Exercise material:

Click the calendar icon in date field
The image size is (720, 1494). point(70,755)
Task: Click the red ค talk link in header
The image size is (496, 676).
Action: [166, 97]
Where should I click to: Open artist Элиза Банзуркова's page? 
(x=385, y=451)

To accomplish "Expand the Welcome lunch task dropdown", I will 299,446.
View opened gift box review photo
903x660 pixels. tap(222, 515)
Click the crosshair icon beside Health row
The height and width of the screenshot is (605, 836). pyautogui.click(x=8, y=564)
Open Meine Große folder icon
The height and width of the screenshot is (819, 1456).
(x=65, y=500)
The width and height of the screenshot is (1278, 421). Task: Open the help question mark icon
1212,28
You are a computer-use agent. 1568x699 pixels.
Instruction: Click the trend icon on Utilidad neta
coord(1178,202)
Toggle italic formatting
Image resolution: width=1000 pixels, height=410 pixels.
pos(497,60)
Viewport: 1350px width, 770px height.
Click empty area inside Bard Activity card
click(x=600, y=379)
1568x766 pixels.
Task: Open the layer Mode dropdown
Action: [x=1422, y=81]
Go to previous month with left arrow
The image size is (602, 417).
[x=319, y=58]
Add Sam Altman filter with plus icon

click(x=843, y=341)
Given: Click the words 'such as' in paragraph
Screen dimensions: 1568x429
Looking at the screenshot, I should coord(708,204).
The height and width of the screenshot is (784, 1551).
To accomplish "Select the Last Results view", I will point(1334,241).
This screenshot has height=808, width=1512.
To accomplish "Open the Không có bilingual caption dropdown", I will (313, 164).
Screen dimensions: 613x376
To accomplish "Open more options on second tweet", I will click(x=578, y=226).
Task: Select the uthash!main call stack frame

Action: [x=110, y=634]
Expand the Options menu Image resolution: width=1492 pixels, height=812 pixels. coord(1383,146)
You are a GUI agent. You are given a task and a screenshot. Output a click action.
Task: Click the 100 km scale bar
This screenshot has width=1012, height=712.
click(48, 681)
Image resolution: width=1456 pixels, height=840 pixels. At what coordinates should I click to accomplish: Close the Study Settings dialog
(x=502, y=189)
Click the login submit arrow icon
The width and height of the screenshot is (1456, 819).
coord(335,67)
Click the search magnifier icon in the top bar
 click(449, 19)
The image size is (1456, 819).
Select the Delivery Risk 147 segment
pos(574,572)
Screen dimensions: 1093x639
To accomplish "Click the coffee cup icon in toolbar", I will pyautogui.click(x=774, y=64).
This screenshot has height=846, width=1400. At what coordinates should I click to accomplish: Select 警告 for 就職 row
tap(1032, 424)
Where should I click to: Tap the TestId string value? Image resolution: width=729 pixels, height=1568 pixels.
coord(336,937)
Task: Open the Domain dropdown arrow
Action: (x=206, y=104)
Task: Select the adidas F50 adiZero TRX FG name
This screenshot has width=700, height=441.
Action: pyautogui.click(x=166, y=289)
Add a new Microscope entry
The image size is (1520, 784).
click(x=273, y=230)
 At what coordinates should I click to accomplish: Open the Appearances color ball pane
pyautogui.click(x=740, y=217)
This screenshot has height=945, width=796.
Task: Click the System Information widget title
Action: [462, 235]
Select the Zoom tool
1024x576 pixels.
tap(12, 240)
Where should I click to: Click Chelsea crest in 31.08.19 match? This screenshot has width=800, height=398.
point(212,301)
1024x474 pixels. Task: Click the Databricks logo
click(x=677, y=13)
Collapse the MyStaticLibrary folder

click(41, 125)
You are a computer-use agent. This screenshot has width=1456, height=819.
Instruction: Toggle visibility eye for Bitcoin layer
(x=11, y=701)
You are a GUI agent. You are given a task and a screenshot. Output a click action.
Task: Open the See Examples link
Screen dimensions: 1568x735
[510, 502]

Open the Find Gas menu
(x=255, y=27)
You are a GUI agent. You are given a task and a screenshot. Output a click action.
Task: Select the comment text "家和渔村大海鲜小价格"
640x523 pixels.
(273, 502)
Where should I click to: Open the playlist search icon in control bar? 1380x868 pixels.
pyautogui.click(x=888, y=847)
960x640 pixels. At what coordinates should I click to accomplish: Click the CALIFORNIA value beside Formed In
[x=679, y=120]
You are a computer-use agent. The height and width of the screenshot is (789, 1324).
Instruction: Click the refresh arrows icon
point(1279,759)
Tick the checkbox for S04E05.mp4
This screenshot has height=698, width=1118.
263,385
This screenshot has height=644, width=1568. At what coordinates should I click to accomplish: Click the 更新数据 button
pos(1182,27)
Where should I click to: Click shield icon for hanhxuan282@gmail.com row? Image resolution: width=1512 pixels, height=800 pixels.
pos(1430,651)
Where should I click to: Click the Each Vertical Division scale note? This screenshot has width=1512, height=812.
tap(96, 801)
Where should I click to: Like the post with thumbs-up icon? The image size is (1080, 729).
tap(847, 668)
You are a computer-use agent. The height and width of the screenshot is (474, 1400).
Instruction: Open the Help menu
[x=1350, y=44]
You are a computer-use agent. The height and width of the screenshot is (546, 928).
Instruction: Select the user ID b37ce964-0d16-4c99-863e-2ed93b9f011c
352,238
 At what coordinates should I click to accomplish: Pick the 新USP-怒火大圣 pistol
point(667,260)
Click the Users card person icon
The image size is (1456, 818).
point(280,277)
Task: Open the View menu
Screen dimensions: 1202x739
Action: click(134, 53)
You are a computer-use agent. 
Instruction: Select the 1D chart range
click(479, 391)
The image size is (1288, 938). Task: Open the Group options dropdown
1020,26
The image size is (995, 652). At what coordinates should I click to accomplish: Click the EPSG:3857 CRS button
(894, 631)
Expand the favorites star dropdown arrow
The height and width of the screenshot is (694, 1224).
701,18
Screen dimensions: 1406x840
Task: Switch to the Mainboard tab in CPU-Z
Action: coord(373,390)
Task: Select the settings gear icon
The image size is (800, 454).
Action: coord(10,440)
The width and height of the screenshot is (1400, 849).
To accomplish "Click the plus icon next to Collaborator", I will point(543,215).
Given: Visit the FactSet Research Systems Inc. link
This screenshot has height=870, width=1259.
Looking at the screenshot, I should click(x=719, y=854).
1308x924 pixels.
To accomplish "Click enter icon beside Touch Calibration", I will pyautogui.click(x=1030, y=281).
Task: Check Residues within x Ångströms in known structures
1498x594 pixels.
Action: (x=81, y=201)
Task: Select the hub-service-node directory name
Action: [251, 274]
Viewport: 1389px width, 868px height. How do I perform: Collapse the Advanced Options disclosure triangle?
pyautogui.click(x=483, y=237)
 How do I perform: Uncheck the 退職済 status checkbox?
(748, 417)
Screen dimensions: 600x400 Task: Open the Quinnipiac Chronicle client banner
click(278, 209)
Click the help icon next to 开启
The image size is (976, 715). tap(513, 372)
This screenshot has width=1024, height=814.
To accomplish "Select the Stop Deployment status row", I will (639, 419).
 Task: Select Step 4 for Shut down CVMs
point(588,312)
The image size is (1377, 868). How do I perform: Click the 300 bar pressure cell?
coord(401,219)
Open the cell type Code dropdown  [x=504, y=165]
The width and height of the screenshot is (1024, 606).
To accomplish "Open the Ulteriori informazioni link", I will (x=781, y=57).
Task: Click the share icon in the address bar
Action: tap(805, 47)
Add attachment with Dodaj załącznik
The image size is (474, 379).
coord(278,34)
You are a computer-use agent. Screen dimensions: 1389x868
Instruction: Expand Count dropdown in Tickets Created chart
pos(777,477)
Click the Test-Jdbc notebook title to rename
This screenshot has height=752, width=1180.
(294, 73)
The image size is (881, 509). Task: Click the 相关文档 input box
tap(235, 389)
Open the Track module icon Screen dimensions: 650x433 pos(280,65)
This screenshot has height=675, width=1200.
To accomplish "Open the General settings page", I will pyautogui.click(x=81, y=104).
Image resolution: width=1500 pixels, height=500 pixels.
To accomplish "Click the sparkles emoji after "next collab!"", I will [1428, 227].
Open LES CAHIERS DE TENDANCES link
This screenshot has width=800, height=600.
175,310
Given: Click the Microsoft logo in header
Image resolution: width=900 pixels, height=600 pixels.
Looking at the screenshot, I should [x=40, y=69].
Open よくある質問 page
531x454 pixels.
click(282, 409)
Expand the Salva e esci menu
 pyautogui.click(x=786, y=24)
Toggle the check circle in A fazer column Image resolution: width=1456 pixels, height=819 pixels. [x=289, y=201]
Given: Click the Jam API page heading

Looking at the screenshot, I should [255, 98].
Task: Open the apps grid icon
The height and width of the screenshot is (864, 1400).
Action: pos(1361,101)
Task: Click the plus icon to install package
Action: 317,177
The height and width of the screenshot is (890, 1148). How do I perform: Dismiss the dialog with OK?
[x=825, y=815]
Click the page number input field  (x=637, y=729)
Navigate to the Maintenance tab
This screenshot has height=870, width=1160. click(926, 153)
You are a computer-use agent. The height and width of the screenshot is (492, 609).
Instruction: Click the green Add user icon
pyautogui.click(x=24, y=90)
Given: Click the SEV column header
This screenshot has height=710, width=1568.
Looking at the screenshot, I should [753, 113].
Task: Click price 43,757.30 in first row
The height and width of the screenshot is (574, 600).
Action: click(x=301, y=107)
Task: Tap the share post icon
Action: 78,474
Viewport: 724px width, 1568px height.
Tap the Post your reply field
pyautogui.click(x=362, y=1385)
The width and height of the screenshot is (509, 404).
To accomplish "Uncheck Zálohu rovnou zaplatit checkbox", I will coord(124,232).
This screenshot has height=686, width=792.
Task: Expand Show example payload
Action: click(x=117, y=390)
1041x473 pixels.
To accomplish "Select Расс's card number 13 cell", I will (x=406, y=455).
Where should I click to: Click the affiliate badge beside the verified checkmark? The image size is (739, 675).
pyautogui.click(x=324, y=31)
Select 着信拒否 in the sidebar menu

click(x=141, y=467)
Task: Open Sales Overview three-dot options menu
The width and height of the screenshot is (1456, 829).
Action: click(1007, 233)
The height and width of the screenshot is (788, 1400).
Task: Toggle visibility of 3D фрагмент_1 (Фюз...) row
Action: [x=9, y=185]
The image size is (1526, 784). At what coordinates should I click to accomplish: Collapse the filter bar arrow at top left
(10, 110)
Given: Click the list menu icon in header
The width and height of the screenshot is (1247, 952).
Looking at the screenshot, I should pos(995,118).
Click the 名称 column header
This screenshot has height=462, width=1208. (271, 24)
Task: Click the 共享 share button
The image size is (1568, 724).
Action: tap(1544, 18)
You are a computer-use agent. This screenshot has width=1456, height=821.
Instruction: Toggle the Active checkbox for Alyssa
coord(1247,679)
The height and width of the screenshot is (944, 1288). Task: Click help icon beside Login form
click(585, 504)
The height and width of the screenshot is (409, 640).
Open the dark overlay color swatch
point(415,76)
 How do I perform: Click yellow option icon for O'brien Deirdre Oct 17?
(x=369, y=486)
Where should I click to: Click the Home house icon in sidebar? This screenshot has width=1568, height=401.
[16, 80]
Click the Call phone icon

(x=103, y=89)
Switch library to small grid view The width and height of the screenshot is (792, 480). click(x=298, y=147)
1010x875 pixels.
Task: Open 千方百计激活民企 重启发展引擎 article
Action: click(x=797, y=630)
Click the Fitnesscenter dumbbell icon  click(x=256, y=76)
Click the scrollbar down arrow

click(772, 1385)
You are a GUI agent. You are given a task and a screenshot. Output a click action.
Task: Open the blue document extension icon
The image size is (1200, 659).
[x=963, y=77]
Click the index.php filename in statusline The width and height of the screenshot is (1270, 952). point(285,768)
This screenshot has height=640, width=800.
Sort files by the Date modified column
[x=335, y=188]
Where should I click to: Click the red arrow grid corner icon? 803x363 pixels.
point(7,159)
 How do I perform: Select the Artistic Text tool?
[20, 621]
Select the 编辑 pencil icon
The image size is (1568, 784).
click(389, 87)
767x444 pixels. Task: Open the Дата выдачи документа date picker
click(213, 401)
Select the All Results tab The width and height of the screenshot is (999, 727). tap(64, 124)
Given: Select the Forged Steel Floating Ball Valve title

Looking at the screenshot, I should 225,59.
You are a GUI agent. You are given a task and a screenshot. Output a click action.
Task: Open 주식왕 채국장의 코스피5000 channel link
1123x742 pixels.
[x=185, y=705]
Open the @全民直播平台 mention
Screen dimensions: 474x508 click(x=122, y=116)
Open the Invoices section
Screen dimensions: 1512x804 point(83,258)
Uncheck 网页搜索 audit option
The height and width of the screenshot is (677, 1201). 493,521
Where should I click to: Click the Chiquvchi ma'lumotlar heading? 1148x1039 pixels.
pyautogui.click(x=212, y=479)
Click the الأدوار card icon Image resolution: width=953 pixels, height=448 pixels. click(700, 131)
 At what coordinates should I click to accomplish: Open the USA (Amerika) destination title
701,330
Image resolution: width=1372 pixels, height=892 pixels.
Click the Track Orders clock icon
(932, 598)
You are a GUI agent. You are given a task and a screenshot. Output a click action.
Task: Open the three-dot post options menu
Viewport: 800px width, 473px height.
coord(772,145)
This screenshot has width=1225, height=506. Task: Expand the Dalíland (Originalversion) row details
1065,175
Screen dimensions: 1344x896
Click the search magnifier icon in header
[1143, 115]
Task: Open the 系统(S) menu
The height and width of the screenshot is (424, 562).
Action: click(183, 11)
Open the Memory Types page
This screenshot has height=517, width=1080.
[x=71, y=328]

Exercise aim: Copy out everything in the data from the line containing "Given: Click the Microsoft logo in header" down to the line containing "click(282, 409)", both included, character for character.

Result:
Given: Click the Microsoft logo in header
Image resolution: width=900 pixels, height=600 pixels.
Looking at the screenshot, I should [x=40, y=69].
Open よくある質問 page
531x454 pixels.
click(282, 409)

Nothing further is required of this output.